> **What you will do**: Using the listing below, retype exactly the lines starting at the one with "The width and height of the screenshot is (1038, 519)." and ending at the one with "Image resolution: width=446", and include both.

○ ○ ○

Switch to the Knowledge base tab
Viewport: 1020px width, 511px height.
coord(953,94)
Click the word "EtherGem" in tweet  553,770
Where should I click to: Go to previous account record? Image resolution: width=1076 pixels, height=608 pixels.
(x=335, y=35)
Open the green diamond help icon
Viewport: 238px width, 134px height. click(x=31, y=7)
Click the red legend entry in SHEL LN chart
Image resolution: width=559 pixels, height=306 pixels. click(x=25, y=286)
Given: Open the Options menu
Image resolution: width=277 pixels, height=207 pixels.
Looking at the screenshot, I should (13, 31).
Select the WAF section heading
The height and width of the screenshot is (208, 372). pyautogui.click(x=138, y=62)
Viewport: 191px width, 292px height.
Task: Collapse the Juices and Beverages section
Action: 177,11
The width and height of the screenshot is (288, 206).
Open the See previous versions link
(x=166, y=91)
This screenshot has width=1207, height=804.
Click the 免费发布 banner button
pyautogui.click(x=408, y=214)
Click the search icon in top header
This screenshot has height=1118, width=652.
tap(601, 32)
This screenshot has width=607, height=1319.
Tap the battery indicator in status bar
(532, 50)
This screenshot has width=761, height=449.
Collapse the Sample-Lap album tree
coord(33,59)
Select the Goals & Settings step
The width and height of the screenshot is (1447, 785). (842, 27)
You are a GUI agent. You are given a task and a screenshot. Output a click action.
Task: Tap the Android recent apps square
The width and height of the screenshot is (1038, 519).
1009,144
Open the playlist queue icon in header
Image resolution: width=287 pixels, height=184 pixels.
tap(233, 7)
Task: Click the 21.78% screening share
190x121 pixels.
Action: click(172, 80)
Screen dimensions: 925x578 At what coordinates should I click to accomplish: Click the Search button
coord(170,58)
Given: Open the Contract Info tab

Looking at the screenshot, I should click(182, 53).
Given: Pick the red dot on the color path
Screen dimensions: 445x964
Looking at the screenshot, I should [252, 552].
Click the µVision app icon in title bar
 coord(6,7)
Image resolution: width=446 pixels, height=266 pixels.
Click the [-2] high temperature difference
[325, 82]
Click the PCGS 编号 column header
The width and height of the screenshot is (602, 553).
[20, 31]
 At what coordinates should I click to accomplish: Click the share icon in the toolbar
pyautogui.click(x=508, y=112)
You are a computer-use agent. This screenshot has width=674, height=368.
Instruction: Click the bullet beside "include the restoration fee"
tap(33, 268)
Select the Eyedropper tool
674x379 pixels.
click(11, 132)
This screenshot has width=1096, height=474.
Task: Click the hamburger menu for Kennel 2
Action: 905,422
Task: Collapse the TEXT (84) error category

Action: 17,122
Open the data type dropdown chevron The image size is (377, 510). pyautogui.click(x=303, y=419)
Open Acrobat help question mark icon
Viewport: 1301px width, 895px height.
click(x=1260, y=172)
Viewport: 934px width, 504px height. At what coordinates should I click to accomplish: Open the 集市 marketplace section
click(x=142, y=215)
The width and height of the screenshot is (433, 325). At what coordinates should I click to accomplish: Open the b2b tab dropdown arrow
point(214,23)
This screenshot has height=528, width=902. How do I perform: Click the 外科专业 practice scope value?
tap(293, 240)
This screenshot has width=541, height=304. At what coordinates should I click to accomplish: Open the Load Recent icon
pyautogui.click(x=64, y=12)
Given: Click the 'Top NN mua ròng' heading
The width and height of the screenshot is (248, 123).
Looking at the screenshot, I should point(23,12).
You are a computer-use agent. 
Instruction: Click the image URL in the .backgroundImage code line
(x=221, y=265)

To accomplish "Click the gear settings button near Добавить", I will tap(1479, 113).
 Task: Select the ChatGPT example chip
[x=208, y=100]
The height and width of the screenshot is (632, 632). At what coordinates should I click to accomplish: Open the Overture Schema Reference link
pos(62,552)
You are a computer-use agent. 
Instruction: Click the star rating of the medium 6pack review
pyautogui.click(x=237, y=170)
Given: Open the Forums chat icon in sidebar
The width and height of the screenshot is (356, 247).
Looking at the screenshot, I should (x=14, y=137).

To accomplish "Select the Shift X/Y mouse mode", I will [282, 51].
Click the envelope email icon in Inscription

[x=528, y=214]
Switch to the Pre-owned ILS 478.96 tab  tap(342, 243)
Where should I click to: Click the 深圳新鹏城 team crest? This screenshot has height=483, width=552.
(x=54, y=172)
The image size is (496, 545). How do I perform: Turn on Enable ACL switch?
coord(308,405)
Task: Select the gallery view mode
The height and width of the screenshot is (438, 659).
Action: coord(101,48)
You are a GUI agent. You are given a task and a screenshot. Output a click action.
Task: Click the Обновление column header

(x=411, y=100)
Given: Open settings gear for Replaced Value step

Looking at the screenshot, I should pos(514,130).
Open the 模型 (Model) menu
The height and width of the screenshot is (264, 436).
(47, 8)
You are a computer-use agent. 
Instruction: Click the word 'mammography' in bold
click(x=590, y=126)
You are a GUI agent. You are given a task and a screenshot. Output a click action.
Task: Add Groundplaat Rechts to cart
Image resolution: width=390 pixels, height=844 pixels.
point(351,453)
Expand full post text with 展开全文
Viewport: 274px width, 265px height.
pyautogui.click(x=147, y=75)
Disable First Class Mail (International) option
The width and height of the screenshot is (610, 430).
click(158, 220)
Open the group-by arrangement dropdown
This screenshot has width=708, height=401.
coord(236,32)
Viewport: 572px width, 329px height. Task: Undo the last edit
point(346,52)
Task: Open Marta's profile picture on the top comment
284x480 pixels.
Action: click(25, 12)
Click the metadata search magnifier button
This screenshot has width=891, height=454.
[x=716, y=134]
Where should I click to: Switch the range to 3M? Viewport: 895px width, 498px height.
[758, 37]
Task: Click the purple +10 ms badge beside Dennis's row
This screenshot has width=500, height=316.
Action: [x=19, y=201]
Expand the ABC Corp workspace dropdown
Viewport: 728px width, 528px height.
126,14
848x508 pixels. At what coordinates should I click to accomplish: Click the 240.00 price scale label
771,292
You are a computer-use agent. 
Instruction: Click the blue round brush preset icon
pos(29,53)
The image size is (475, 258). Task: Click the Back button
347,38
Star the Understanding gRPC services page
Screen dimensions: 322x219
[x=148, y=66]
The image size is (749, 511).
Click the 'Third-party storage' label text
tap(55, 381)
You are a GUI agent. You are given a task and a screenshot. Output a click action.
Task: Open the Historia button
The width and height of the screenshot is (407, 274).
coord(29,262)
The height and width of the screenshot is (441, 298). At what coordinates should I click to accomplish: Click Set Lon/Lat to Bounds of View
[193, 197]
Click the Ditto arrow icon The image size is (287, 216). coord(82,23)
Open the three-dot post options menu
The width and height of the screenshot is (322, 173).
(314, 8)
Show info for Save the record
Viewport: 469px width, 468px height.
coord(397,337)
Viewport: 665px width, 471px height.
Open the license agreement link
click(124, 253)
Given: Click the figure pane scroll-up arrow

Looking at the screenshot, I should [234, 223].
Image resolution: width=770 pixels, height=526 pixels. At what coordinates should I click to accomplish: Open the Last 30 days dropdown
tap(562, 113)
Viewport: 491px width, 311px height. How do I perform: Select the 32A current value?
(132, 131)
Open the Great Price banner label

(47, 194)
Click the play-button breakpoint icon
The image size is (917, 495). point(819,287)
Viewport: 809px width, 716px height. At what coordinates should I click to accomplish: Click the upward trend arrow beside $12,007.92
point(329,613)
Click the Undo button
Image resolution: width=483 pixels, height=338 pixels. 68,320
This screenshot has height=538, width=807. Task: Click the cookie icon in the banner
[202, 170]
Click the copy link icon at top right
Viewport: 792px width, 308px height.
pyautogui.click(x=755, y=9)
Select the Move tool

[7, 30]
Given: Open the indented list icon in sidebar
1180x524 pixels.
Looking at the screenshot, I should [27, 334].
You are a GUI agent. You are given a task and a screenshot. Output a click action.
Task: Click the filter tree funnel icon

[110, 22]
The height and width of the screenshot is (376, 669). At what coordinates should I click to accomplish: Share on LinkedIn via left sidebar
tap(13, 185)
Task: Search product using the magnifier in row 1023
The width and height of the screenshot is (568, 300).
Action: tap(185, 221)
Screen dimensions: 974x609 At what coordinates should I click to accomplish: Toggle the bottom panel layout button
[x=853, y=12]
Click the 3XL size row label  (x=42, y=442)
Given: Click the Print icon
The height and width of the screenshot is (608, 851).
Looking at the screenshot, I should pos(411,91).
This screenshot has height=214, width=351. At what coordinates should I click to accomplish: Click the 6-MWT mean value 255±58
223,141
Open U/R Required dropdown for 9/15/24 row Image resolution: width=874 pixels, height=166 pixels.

○ ○ ○

> **Exercise response**:
The width and height of the screenshot is (1038, 519).
1009,144
Open the playlist queue icon in header
Image resolution: width=287 pixels, height=184 pixels.
tap(233, 7)
Task: Click the 21.78% screening share
190x121 pixels.
Action: click(172, 80)
Screen dimensions: 925x578 At what coordinates should I click to accomplish: Click the Search button
coord(170,58)
Given: Open the Contract Info tab

Looking at the screenshot, I should click(182, 53).
Given: Pick the red dot on the color path
Screen dimensions: 445x964
Looking at the screenshot, I should [252, 552].
Click the µVision app icon in title bar
 coord(6,7)
Image resolution: width=446 pixels, height=266 pixels.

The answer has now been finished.